No. Según me contaron, a la americana la encontró allí, y no inmediatamente. Se fue solo. He pensado mucho sobre ello, como puedes suponer. Creo que el ánimo se le vino abajo, sin más. Y que le dio vergüenza mostrarlo ante mí. Por eso optó por irse y por el silencio. No quiso contarme lo que había. Cómo decirle a un creyente que has perdido la fe.
No fue muy considerado, de todos modos.
No, desde luego que no. Y entonces le odié, aunque luego tendría ocasión de comprenderle mejor. A veces parece que Dios o quien sea toma nota cuando le recriminamos demasiado algo a alguien. Y andando el tiempo nos coloca en situación de tener que revisar la dureza de nuestros juicios. Por otra parte, es cierto que el Profesor me rompió el corazón, pero también me hizo un regalo que le tengo que agradecer. Con sólo veintiséis años, me obligó a aprender algo mucho más importante que todo lo que me había enseñado hasta entonces: que aun después de perderlo todo, no está todo perdido, porque siempre, no importa cuánto ni cómo caigas, se puede resucitar. Cuando vi que podía seguir viviendo sin él, y con todo el destrozo que me dejó largándose de aquella manera, fue como una revelación.
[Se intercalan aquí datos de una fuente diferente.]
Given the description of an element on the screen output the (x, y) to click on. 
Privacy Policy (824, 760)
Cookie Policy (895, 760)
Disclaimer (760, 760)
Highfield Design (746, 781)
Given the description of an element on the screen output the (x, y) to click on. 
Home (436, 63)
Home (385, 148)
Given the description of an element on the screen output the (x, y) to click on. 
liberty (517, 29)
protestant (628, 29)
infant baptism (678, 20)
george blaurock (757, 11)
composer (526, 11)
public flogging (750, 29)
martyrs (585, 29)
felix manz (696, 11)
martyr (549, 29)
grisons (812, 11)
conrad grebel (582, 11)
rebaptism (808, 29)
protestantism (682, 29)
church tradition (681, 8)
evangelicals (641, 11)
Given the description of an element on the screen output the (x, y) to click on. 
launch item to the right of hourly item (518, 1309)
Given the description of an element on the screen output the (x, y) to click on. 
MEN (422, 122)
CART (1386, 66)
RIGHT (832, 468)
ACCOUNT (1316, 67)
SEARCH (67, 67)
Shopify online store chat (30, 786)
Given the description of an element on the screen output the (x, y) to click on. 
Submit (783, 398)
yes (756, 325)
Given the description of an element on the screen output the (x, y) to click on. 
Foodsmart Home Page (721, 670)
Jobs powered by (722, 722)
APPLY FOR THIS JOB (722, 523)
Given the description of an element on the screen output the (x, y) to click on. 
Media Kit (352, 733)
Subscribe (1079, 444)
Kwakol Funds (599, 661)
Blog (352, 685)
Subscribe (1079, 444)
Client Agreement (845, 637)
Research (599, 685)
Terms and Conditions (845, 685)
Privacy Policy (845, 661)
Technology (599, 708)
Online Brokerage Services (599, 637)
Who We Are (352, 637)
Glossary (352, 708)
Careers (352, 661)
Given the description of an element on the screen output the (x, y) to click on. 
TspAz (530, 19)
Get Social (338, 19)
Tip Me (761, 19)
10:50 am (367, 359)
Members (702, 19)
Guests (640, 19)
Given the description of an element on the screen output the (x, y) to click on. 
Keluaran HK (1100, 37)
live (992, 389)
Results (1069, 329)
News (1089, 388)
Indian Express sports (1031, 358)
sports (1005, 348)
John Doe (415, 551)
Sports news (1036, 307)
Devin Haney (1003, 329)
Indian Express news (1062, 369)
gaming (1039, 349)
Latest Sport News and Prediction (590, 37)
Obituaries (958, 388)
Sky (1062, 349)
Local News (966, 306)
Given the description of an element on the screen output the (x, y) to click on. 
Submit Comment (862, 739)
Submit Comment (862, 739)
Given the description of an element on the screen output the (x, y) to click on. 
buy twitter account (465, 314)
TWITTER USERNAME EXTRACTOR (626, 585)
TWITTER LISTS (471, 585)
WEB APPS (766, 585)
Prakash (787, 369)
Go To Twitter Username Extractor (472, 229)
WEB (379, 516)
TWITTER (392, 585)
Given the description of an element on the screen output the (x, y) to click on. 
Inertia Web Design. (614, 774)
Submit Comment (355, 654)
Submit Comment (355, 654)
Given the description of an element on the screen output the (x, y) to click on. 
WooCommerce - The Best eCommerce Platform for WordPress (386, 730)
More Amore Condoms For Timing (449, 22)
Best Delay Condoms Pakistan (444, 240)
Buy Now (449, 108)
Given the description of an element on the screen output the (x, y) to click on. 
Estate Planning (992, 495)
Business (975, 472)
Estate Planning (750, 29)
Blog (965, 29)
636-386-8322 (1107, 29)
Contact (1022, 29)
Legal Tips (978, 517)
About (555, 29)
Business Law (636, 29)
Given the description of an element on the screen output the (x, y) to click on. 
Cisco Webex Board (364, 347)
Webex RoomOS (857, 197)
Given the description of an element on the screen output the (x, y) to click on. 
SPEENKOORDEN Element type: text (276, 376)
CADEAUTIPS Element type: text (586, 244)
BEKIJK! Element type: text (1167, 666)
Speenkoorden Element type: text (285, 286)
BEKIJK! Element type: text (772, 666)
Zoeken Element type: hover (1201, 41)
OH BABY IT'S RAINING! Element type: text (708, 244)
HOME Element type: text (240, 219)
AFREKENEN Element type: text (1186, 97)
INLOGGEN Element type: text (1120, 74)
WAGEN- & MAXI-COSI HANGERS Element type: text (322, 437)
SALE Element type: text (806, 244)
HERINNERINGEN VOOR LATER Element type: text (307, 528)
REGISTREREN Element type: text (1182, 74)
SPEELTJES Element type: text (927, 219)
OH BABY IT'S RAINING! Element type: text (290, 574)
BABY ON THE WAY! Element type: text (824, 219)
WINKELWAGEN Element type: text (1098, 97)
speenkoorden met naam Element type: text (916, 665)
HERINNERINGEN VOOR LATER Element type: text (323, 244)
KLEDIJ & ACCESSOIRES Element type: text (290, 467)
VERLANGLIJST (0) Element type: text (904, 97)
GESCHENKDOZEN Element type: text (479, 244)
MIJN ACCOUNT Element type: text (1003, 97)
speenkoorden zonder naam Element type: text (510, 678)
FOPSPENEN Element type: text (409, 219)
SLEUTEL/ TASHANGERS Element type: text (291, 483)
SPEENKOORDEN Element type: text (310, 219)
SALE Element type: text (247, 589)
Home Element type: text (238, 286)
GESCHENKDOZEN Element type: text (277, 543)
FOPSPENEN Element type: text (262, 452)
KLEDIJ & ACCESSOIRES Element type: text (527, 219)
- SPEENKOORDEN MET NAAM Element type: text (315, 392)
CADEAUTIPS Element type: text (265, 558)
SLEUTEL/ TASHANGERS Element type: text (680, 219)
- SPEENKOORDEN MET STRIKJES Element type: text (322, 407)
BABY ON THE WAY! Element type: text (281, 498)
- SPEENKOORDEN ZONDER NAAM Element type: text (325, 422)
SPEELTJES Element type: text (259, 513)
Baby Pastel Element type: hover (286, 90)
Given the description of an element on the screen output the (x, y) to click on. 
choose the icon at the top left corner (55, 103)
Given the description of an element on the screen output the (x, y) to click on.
He vuelto a sufrir, y el sufrimiento ha vuelto a resultarme insoportable, y hasta atroz alguna vez; pero ya nunca he vuelto a caer en la desesperación que aquella ruptura me produjo.
Fin del primer acto…
Efectivamente. Veo que tienes sentido del drama. Y así es como empiezo el acto segundo: he gastado mi llanto, he comprobado que no voy a morirme aún, pero mi estado dista mucho de ser envidiable. Por un lado, me siento utilizada y despreciada. No puedo evitar pensar que él nunca me ha querido, que estuve bien como aventura para escapar a la rutina de su matrimonio, pero que le resulté insuficiente para convertirme en el eje de su vida, cuando llegó el momento y la ocasión…
Con lo que mezclas dos cosas. Cabe la posibilidad de que fueras insuficiente para convertirte en el eje de su vida y a la vez que él te quisiera. Incluso que te quisiera tanto que no pudiera soportar decepcionarte.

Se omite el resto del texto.